Growing pains for farmers

Growing pains for farmers

WERE the complaints of Woodside Farms’ Charlie Gallichan about the difficulties in sourcing foreign agricultural labour, as reported in Saturday 13 January’s JEP, perhaps somewhat selective?

‘Brexit, which has caused a ten per cent drop in the value of the pound,’ he was reported as saying. Yet majority opinion among economic and financial analysts in late 2015 and early 2016, even before the referendum date had been announced, was that sterling was over-valued generally, and particularly against the euro, so needed to fall. It was surely foreseeable.

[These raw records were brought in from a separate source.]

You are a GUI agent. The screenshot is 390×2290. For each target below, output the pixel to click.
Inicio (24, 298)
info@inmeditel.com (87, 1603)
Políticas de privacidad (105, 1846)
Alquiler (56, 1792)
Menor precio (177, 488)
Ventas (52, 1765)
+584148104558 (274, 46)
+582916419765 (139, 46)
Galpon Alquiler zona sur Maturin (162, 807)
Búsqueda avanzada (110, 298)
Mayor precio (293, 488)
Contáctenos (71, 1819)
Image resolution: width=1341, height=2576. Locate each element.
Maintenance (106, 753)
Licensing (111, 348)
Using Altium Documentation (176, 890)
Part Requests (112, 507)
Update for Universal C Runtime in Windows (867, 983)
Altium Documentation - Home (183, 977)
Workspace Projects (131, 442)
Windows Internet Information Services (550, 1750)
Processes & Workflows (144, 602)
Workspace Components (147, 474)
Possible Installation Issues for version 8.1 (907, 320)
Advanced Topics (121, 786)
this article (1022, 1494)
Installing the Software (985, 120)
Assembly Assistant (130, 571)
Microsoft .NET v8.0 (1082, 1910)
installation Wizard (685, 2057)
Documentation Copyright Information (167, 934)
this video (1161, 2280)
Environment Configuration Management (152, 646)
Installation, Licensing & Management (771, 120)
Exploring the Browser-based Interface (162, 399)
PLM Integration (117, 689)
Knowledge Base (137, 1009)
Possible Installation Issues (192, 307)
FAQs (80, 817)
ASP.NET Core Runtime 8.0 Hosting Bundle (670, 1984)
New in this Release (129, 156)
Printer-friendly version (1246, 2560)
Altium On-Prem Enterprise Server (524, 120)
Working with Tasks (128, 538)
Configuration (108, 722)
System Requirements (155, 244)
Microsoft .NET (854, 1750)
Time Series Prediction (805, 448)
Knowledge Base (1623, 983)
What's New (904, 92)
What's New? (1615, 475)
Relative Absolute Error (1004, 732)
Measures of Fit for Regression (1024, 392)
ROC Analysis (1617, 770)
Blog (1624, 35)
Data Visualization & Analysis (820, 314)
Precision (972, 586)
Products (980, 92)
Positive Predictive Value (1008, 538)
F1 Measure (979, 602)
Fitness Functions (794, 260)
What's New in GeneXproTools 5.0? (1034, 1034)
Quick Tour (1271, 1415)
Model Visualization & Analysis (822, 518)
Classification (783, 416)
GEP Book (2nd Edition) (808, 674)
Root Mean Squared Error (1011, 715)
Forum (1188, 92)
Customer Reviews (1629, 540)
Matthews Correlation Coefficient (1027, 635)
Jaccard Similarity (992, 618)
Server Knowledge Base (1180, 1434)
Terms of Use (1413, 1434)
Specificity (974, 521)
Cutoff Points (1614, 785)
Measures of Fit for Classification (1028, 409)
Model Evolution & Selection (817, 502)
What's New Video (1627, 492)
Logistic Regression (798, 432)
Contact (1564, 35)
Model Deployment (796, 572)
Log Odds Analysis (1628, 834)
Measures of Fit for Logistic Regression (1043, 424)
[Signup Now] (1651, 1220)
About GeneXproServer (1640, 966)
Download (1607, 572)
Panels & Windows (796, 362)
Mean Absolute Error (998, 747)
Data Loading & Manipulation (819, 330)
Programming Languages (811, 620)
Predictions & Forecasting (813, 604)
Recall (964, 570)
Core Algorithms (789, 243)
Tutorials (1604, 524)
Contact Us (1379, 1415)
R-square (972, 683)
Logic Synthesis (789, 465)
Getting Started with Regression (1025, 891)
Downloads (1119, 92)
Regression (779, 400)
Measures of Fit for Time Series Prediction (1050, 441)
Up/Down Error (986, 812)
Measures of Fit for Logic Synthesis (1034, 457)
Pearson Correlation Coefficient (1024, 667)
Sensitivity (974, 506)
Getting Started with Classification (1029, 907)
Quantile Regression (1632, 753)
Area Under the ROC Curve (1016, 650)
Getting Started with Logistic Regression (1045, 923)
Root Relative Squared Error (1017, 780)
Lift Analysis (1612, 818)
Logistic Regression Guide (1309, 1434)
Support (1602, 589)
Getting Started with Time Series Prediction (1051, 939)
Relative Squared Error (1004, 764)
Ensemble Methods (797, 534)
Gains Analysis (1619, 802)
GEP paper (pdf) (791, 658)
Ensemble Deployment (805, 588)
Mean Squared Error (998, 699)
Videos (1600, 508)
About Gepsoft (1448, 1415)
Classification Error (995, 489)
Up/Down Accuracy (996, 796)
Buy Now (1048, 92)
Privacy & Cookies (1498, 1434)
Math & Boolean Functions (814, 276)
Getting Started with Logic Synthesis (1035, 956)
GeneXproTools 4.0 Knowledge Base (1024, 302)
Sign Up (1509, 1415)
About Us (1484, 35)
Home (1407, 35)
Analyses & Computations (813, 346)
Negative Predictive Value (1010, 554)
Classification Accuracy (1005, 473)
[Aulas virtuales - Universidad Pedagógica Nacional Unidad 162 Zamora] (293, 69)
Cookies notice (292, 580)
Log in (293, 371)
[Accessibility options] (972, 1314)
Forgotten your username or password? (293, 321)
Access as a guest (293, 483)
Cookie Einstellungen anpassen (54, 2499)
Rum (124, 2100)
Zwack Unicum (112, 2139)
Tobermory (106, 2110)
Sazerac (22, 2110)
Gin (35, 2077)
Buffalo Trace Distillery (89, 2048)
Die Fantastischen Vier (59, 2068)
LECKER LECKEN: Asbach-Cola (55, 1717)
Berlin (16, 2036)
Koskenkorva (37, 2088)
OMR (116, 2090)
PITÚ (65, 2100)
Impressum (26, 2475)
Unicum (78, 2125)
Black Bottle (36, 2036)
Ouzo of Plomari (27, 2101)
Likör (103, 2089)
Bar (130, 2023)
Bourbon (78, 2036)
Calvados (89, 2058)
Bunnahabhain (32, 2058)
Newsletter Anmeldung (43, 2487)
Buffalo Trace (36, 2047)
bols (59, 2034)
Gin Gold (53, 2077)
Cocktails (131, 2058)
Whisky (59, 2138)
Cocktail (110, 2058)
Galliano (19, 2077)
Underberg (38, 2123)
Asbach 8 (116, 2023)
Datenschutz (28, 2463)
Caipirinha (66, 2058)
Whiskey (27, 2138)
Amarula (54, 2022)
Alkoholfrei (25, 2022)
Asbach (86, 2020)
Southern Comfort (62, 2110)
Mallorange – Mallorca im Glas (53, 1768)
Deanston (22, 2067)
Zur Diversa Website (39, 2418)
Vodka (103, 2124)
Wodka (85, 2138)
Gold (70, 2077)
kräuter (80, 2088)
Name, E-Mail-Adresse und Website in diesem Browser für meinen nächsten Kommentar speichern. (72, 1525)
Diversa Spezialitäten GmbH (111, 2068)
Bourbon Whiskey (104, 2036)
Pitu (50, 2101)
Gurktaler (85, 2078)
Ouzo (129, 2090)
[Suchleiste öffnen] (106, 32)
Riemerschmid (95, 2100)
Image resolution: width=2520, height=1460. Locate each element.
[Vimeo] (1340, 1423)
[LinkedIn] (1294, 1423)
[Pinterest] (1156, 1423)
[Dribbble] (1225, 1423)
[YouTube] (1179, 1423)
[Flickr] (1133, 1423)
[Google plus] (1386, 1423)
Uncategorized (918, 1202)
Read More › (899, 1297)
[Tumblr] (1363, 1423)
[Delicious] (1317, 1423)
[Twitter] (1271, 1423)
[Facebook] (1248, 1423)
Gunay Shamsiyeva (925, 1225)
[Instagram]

Indeed, sterling’s fall in value against the euro between late November 2015 and mid June 2016 – the pre-referendum period when a Remain win was confidently assumed – was almost exactly the same ten per cent as that which Mr Gallichan complains about after the Leave vote. Whether, as a prudent businessman he took steps to hedge a known sterling-euro exchange rate exposure, and if not, why not, therefore becomes a legitimate question.

If Polish workers prefer to go to Germany because ‘the wages are higher,’ that doesn’t sound like a ‘shrinking jobs market’ but one where competition for labour is pushing up its price. Yet Mr Gallichan makes no mention of having tried to retain workers by offering higher pay in order to compete.

All of which prompts wider questions about the medium- to long-term viability of the specific business model on which the Island’s agricultural sector currently appears to be based. From the lay perspective, the legislative framework seems designed to promote a concentration in land ownership, which forms a barrier to new, innovative ideas and entrants, and monocrop production.

Yet the model, apparently dependent on cheap imported labour and relatively low productivity, also generates significant externalities, in the form of lack of diversity and crop rotation, extensive use of herbicides and nitrates which leach into the water catchment, and the visual assault of fields shrouded in plastic, that have an impact upon the entire Island.

Is it time to consider whether the combination of subsidy and externalities exceeds the sector’s income and tax yield, in effect creating a negative contribution to GVA (Gross Value Added)?